On Tuesday morning, the United States officially passed 100,000 deaths from COVID-19.
It’s very easy to complain about The New York Times. Especially so when they’re going to extraordinary pains to avoid pointing out Donald Trump’s lies, or bending logic into pretzels to generate bothsidesism, or when devoting every single column of the front page to the possibility that there might be more unknown Hillary Clinton emails (spoiler: there were not). But every now and then, the Grey Lady remembers that it is The New York Times, dammit. And this weekend was one of those.

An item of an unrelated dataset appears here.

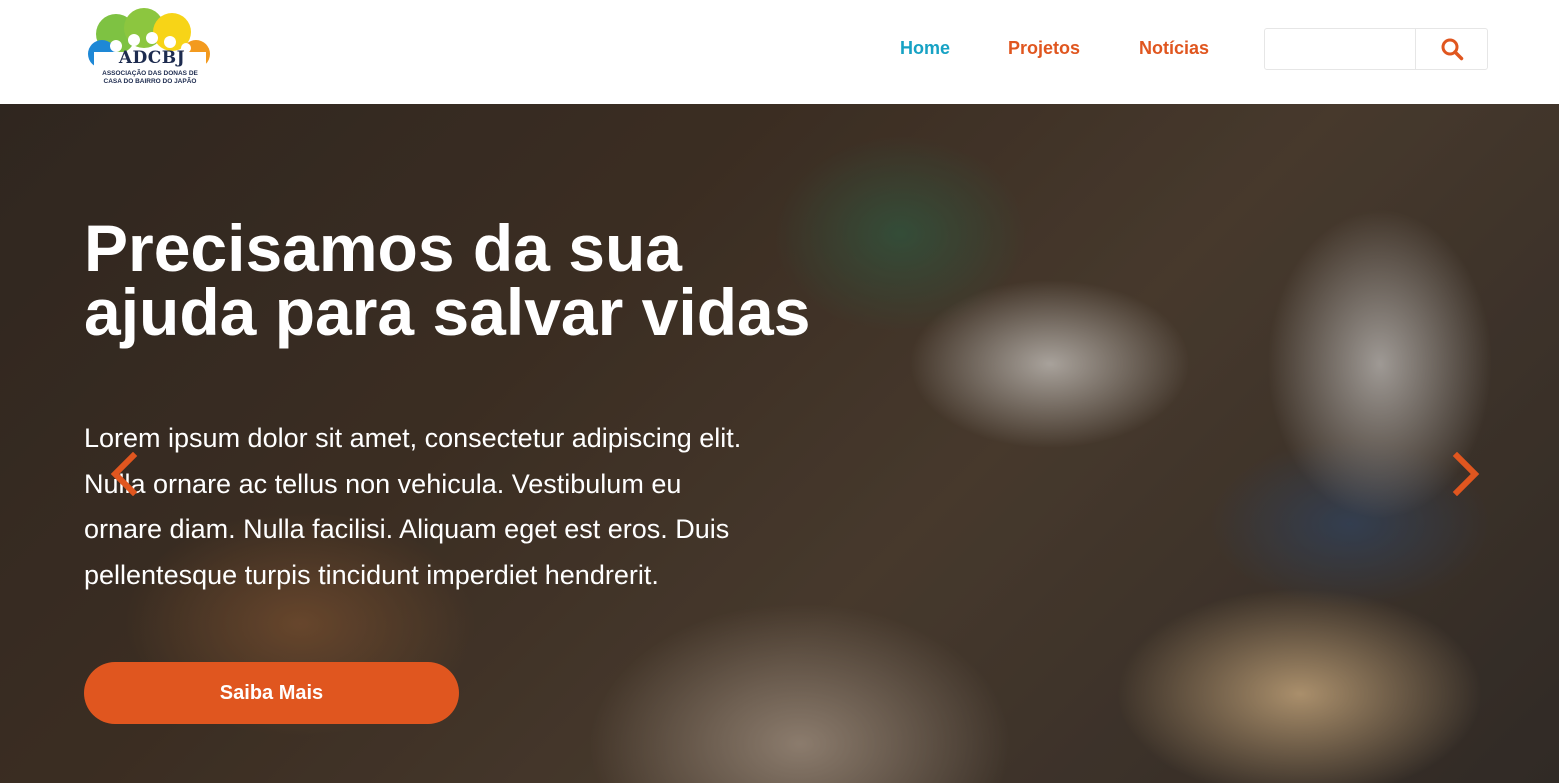 The width and height of the screenshot is (1559, 783). What do you see at coordinates (1044, 48) in the screenshot?
I see `nav-projetos-link: Projetos` at bounding box center [1044, 48].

That weekend front page, and four interior pages, were devoted to the names and barest bone details of just 1% of those who have died. The website also has a similar honor to those who have fallen. As the introduction heartbreakingly says, “they were us.” Compare that reality … to this Memorial day prediction from Mike Pence.
Mike Pence said the coronavirus pandemic could be over by Memorial Day. If that’s not incredible enough, Pence didn’t say that in January, when the virus was still poorly understood, or in early February when, thanks to a lack of testing, no one understood the true extent of the outbreak already beginning in the United States. Nope.
As Bloomberg reported, Mike Pence said this just one month ago, on April 24. “I think honestly, if you look at the trends today,” Pence told listeners to Geraldo Rivera’s radio show, “that I think by Memorial Day weekend we will have this coronavirus epidemic behind us.”
In case you’re wondering, that was right after the United States had passed 50,000 deaths.